The prophet, Amos, reacting violently to oppressive, cruel and callous inhumanity coupled with bloody sacrifices and elaborate religious feasts, cried out: “I hate, I despise your solemn assemblies, but let justice roll down as waters and righteousness as a mighty stream.”
And Isaiah, describing the quality of service God wants in His servant people declared that the Spirit of God would dwell within God’s own people inspiring them: “to bring good news to the humble, to bind up the broken hearted, to proclaim deliverance to the captives, and to release those in prison, and to comfort all who mourn.”
But it was Jesus who most pointedly sharpened the goal of human blessedness and happiness to a compassionate concern for the helpless, explaining that this is so because God is like the good Samaritan in the parable he told, and like the Judge on the great white throne in the last judgment who declares: “Come ye Blessed, for I was hungry, and naked, and in prison, and sick . . and you had a concern for my helplessness and ministered to me.”
So how much better for us than our praying that God will grant us what we want to fulfill our desire to be happy – how much better than our pleading for God to be on our side in our pursuit for happiness – is our asking God to incline our hearts to share God’s concerns as revealed in Holy Scripture and especially in the life and teachings and death and resurrection of Jesus Christ, our Lord.
The state or quality of our theology is the determining factor in the quality of our life.

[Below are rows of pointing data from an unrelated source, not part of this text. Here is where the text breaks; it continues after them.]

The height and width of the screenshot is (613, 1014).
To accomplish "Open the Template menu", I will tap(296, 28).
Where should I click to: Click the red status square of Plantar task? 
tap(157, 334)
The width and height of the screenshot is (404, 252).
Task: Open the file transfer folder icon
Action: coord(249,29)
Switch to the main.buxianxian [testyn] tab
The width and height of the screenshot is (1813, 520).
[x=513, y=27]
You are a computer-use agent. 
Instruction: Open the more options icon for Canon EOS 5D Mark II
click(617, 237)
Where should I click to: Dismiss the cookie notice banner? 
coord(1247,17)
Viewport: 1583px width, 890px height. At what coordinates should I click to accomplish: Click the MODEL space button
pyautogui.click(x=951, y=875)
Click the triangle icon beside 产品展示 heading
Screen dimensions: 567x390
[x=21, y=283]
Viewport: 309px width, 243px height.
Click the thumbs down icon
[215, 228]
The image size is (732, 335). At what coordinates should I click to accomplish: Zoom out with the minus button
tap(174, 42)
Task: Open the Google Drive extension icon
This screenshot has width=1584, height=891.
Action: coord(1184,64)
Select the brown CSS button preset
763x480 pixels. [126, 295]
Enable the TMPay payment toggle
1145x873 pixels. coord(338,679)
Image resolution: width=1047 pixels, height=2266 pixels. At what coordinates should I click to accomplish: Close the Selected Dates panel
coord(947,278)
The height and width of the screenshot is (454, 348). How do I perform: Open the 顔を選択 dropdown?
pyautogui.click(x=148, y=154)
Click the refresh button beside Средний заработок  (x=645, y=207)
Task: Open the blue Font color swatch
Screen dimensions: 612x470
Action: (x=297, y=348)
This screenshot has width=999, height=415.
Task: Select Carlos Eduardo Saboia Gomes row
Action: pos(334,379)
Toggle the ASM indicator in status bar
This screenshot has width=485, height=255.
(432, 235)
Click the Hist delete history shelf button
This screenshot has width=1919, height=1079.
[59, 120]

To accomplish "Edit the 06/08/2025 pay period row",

What I believe about God, who God is and what God is concerned about, forms and fashions my life.
The saintly John Mackay, in his time, counseled us to “seek something higher than happiness – namely, Blessedness – that state of awareness of God’s presence with us and approval of our life style.”
And old John Calvin’s theology, boiled down to a brief summary in our Shorter Catechism on the subject of our inalienable right for the pursuit of happiness, comes just to this: “Man’s chief end is to glorify God (in all that we do, and so) to enjoy Him forever.”
PASTORIAL PRAYER
Eternal God, our Heavenly Father, thy son, our savior Jesus Christ, has taught his disciples to pray for the coming of thy kingdom and the doing of thy will here on earth as it is done in heaven. So we now pray, O Lord, that we may more clearly know what is thy will for us in our personal responsibilities, in our families, in our church and national affairs. And we ask, too, O Lord, for the courage, when we know thy will, to do it, especially now where our help is needed by our neighbors and fellow citizens whose lives and homes and families and destiny have been devastated by flood and tornados and acts of violent crime. Do thou have mercy on thy suffering people and stir up within us a concern to be thy agent in their rescue.
Bless our nation, O Lord. Defend our liberty and preserve our unity. Save us from violence, discord and confusion. Fashion into one people the multitudes brought here of many kindreds and tongues. Imbue with the spirit of wisdom those whom we entrust with authority in these troubled days, to the end that there may be peace at home and that we keep a place among the nations of the earth.
We pray these for this congregation. May our sainted members of the past be an encouragement to the present and a prophecy for the future. Make us and all churches true homes of the Divine Spirit, fruitful sources of great character. For all little children, for young people who seek thy inspiration, for all homes whose hopes are in the sanctuary, for this company, and all absent friends whose prayers are with us, we lift our supplications. Make us, O God, worthy of thy church, and make thy church worthy of Thy Son, our Lord and Savior, Jesus Christ. Amen.